## WHAT THE EXERCISE ASKS
Reproduce the passage of the softball hall-of-fame article below that opens with the words "INSTANT REPLAY: ‘Hall-of-flame’" and closes with "Hall of Fame.", switching "athletes" to "competitors".

## QUOTED PASSAGE
━━━━━━━━
INSTANT REPLAY: ‘Hall-of-flame’ thrower
Buster Moberg… meet Karen Magnussen, Harry Jerome, Grant Connell, Bill Parnell, Norm Fieldgate, Elaine Tanner, Bob Lenarduzzi and all the rest of the great athletes, dedicated builders and masters of the media who have been inducted into the BC Sports Hall of Fame.
Yes, sir, Bus Moberg – the most intimidating hurler in B.C. softball history – is being enshrined in the hallowed B.C. hall. The announcement was made at a Tuesday press conference at the spanking-new hall of fame and museum which re-opened Jan. 6 at BC Place Stadium.
Not bad for a North Shore lad who was written up in the paper early-on in his softball career as that outstanding pitcher by the name of… err… Buzz Noeberg.
That would actually be our Buster, or Bernard Moberg if you want to get technical. It seems his granny called him Buster as a youngster to differentiate him from his grandpa of the same name and everyone totally forgot his Bernard handle.
But if you ever saw him pitch, you would not have forgotten his rising fastball busting across the plate and into the catcher’s mitt with a resounding thwack. After the umpire bellowed, “Strike three,” I’m sure more than a few dumbfounded batters must have looked back and mumbled, “Are you sure, ump? That pitch sure sounded a bit high.”
━━━━━━━━
## GIVEN INFORMATION
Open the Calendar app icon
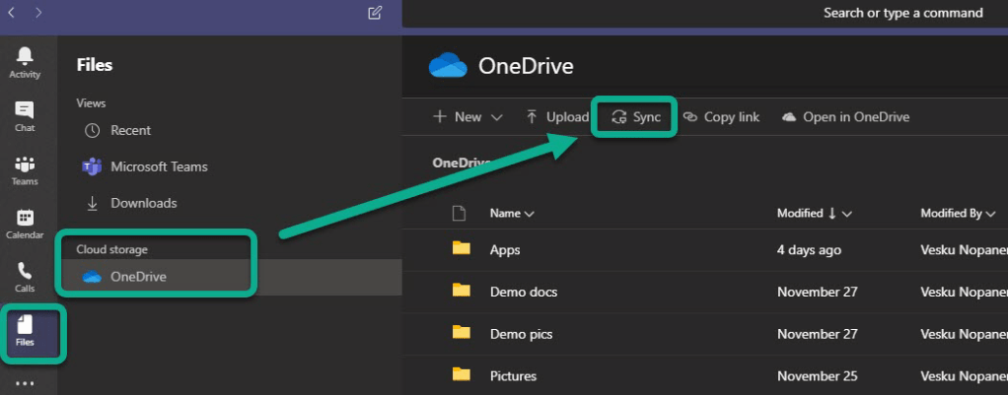 point(25,224)
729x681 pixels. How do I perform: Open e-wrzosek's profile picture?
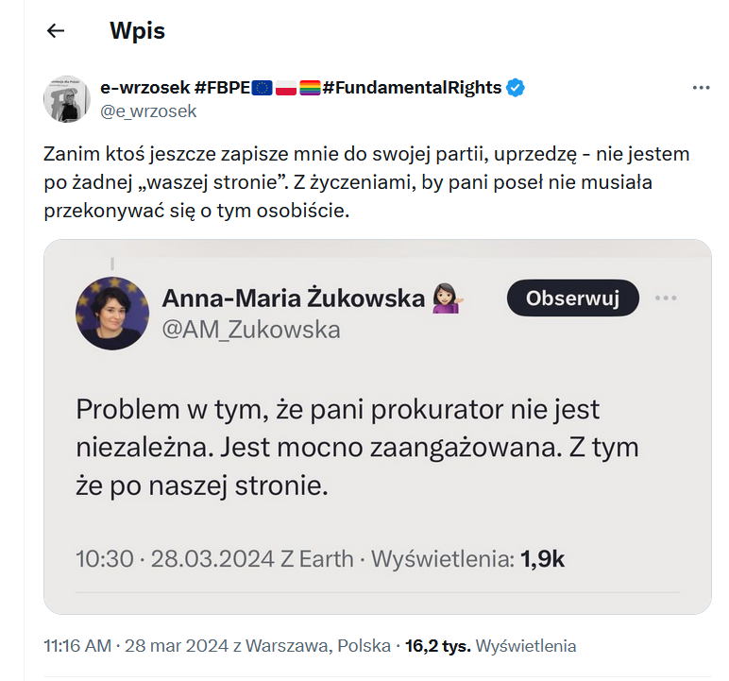pos(66,99)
━━━━━━━━
## FINAL ANSWER
INSTANT REPLAY: ‘Hall-of-flame’ thrower
Buster Moberg… meet Karen Magnussen, Harry Jerome, Grant Connell, Bill Parnell, Norm Fieldgate, Elaine Tanner, Bob Lenarduzzi and all the rest of the great competitors, dedicated builders and masters of the media who have been inducted into the BC Sports Hall of Fame.